Powerful Typhoon Hagibis barrelled through Japan on Saturday, killing at least three people and lashing large parts of the country with "unprecedented" rain that caused floods, landslides and emergency disaster warnings.
Around 7.3 million people were given non-compulsory evacuation orders, and more than 90 were injured, while 14 people were reported missing as flooding hit many towns and cities.
Even before making landfall, Hagibis wreaked havoc on two major sporting events, the Rugby World Cup - where two matches were cancelled for the first time in its 32-year history - and the Japanese Grand Prix, which postponed qualifying.

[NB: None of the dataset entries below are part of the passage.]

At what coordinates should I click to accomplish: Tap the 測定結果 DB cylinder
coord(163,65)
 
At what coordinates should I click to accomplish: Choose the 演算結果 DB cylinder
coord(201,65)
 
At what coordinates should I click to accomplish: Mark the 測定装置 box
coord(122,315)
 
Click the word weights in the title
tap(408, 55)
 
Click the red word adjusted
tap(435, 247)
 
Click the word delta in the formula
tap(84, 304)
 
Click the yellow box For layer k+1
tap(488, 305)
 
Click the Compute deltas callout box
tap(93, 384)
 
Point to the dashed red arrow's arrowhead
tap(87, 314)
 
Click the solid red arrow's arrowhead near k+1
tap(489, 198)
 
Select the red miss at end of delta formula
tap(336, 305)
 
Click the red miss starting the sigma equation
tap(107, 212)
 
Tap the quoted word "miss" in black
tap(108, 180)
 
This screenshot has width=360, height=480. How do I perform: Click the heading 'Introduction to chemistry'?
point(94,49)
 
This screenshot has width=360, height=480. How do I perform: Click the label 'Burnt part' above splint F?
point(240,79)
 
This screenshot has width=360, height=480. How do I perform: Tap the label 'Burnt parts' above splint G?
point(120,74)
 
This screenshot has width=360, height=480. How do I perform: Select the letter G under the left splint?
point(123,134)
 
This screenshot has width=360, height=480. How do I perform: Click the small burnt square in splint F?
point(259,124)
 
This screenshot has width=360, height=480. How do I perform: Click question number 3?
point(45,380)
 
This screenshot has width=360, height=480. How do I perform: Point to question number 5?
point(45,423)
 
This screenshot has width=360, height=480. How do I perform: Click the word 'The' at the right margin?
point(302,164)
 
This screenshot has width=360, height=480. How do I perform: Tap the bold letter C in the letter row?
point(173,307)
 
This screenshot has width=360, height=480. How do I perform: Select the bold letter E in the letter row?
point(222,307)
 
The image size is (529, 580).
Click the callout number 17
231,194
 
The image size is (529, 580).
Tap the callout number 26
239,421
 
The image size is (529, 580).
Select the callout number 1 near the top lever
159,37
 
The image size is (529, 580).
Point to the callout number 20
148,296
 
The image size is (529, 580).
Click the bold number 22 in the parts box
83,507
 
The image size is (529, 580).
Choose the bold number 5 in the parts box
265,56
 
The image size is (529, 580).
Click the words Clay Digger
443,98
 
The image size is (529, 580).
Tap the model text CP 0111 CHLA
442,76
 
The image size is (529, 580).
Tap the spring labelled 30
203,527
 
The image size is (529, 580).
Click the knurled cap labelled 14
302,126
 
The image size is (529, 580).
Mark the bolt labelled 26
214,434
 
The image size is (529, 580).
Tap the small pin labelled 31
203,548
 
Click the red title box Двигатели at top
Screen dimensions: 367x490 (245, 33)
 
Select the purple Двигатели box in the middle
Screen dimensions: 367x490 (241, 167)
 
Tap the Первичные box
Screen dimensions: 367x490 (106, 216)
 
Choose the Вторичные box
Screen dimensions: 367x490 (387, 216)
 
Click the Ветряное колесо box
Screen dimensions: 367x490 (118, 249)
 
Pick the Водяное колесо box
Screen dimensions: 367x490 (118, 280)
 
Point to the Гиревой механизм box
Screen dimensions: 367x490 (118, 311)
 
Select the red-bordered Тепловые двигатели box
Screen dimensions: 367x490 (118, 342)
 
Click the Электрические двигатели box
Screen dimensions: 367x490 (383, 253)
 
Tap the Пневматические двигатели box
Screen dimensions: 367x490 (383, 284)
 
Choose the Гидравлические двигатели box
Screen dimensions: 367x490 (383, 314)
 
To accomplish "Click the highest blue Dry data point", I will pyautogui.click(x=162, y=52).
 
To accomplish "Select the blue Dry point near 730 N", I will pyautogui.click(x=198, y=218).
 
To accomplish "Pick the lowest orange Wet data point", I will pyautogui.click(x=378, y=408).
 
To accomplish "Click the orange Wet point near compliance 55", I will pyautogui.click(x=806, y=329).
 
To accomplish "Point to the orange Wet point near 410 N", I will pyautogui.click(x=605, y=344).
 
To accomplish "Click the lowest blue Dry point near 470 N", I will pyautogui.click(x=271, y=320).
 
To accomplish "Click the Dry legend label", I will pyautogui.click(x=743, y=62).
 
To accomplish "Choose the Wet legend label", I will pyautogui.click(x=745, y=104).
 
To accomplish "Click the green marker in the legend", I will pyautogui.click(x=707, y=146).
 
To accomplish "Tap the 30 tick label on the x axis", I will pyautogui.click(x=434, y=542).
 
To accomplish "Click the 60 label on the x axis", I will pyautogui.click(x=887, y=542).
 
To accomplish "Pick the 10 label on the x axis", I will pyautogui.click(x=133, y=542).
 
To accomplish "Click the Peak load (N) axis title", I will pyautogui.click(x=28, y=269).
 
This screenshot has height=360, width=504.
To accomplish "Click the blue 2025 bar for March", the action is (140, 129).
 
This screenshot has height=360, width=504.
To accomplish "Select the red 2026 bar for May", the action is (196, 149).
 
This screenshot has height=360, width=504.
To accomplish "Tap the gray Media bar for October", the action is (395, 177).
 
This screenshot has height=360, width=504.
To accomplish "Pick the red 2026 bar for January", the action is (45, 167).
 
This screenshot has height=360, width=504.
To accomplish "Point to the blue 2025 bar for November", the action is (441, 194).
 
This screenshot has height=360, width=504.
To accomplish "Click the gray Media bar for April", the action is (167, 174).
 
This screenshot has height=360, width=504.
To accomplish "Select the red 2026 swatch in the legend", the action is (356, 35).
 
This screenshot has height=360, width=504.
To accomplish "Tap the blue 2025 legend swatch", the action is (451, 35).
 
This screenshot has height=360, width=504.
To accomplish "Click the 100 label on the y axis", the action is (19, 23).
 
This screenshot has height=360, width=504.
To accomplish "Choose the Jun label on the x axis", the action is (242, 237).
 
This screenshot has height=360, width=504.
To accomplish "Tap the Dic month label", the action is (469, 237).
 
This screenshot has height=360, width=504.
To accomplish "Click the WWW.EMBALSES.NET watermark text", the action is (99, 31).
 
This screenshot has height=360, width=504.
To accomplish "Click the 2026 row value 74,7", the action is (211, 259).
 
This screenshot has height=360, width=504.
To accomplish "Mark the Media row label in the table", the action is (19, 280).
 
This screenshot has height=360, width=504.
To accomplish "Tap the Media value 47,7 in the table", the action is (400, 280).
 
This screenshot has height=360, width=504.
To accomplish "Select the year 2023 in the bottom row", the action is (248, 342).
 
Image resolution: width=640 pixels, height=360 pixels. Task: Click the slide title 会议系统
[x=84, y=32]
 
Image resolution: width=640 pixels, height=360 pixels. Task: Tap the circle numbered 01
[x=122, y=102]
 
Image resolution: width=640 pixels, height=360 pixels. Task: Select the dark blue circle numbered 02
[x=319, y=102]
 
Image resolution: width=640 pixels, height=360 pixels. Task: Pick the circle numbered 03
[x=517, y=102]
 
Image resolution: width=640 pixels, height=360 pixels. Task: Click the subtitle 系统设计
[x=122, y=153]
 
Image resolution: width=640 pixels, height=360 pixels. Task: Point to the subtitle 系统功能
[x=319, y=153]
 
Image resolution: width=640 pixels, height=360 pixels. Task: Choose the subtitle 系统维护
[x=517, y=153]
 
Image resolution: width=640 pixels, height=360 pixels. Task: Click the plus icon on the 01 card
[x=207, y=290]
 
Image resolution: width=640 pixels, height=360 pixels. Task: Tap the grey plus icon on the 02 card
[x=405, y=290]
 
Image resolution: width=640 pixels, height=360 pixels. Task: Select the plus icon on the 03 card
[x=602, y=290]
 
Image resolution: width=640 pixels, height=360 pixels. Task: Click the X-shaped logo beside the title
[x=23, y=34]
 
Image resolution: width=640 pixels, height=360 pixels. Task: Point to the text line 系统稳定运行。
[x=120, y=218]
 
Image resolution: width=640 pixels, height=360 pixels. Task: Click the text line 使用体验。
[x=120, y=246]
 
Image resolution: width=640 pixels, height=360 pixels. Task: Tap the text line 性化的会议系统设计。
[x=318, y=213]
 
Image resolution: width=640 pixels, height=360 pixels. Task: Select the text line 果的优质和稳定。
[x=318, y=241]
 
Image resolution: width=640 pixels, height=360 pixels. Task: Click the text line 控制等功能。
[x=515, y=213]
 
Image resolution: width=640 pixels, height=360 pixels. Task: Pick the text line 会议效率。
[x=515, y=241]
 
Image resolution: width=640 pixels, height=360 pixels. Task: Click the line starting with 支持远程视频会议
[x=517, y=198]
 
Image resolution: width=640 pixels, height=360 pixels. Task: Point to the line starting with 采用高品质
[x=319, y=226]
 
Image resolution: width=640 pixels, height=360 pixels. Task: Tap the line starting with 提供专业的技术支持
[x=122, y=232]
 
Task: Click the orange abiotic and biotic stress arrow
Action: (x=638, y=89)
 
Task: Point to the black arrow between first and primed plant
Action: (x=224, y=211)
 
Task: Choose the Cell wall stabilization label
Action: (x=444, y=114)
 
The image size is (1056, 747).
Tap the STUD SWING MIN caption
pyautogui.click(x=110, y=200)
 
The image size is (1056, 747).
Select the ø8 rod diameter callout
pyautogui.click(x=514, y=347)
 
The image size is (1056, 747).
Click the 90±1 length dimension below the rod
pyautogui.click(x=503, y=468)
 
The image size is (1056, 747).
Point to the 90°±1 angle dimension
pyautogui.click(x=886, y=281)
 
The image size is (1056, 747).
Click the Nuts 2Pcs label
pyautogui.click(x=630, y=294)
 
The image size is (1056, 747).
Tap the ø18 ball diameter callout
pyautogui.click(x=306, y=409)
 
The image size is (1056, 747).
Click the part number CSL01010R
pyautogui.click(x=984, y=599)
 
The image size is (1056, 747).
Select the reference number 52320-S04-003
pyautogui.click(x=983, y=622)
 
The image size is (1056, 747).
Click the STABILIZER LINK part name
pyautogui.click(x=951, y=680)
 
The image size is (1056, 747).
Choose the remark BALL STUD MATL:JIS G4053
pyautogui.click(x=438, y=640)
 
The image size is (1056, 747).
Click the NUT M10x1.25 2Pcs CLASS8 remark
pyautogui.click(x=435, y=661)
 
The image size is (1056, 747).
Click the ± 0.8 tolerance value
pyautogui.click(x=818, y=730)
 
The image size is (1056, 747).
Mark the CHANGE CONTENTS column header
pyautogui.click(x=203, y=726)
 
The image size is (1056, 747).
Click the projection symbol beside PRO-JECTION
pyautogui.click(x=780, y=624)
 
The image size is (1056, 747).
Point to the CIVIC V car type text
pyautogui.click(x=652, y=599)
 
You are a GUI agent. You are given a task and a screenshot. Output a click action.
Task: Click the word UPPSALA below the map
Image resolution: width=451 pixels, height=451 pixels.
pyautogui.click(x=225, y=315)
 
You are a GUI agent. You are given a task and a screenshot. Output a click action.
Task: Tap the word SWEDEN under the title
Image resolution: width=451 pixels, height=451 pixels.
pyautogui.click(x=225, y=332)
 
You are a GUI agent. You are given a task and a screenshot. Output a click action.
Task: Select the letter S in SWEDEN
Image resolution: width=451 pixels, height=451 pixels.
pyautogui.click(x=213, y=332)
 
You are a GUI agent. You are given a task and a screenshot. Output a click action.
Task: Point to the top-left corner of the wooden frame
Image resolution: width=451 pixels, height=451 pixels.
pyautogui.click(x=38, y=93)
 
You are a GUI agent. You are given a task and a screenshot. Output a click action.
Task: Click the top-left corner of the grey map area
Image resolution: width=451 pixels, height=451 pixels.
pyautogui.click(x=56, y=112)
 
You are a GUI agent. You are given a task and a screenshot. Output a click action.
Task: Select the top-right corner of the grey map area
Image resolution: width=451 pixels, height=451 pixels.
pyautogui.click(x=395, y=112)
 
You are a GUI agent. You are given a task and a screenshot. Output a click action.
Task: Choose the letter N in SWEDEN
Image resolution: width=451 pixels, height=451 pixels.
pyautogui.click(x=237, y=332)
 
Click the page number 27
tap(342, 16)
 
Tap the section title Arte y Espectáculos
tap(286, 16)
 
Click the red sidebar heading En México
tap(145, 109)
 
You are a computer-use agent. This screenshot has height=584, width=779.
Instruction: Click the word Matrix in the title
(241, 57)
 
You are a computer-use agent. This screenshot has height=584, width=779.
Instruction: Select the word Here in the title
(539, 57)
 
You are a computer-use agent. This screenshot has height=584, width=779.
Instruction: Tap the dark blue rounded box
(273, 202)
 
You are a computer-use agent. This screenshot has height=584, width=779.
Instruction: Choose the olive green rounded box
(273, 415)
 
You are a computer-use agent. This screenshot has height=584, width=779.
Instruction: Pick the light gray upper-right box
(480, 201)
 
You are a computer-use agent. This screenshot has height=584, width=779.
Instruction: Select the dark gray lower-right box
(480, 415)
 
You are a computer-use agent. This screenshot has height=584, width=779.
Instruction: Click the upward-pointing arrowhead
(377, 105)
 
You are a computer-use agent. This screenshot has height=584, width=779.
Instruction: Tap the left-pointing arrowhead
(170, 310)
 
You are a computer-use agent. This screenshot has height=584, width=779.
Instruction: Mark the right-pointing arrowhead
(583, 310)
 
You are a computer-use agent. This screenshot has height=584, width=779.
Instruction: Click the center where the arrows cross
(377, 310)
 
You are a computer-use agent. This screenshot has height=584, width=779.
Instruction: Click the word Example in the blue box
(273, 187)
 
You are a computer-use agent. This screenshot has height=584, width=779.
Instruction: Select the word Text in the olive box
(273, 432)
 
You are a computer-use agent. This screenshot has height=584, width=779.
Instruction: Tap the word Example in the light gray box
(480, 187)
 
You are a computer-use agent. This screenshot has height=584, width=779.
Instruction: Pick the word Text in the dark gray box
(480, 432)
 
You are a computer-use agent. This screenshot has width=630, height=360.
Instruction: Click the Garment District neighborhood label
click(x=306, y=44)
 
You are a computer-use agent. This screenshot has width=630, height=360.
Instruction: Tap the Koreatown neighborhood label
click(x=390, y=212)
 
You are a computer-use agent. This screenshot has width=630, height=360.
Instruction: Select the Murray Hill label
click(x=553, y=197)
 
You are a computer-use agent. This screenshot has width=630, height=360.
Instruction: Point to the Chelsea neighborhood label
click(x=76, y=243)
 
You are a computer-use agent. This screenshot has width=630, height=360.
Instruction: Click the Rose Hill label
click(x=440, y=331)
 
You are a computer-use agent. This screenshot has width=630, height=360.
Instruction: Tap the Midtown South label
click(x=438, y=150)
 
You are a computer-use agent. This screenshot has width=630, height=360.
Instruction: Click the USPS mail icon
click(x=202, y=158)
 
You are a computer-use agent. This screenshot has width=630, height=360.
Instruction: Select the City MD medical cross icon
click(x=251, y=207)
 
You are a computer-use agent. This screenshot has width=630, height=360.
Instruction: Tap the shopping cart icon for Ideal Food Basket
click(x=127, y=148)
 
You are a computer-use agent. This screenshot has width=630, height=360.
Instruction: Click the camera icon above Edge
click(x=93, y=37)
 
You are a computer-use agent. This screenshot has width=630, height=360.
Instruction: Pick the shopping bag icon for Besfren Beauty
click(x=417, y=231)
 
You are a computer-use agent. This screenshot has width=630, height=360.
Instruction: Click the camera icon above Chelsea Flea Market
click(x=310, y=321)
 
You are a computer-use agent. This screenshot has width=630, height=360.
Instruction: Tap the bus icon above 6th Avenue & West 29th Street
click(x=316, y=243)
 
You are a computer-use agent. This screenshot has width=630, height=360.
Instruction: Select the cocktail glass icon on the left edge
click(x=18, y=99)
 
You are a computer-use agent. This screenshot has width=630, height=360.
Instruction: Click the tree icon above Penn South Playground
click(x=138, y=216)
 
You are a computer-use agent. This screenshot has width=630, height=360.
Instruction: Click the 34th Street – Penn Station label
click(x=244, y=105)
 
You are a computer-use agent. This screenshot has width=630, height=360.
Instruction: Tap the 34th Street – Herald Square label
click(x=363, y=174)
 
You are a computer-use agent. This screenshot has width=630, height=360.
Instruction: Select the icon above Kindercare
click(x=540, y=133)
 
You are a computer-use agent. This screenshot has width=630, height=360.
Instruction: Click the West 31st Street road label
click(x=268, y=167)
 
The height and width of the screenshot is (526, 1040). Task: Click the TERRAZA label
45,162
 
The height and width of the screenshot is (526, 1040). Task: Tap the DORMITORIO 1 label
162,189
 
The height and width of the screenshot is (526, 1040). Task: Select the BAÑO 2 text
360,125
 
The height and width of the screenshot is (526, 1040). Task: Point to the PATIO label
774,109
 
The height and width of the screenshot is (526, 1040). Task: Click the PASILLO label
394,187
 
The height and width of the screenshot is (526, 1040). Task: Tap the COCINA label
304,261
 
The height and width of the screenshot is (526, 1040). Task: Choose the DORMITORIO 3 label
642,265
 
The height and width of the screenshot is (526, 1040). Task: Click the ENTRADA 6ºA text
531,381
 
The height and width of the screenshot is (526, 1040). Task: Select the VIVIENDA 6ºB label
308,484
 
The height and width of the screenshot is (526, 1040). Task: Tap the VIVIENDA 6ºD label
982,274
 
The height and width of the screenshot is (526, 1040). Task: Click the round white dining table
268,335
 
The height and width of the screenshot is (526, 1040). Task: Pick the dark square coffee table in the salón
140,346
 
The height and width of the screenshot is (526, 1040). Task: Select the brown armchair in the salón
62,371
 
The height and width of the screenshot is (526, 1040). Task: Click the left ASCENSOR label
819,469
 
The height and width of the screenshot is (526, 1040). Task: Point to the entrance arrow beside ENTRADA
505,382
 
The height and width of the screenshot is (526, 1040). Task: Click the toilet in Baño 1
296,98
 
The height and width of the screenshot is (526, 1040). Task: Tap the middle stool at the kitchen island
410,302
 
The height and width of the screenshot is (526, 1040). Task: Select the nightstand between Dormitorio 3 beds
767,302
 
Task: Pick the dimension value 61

Transport disruption was also widespread, with authorities halting suburban trains in Tokyo throughout most of Saturday, suspending several bullet train lines and cancelling all flights in and out of the capital's two main airports.
Hagibis smashed into the main Japanese island of Honshu around 19:00 (10:00 GMT) as one of the most violent typhoons in recent years, with wind gusts of up to 216km/h.
Well before making landfall, the outer bands of the storm claimed their first victim, a driver whose van was flipped over in the strong gusts.
The second confirmed death was a man in his 60s killed in a landslide north of Tokyo.
Another man in his 60s was also confirmed dead after he was pulled from his flooded home in Kawasaki city, near Tokyo.
"The house was two to three metres (yards) under water and the team rescued the man from there" but he was confirmed dead later, local fire department official Kiichi Hayakawa told AFP.
Public broadcaster NHK also said a woman near Tokyo was feared dead after a landslide.
The typhoon even caused a tornado in Chiba, east of Tokyo, an area badly damaged by Typhoon Faxai last month.
The twister destroyed one house and damaged several others. Five people - including a 3-year-old boy - were taken to hospital with minor injuries.
They were among at least 96 people injured in the typhoon, with at least 14 still unaccounted for, Japanese media reported.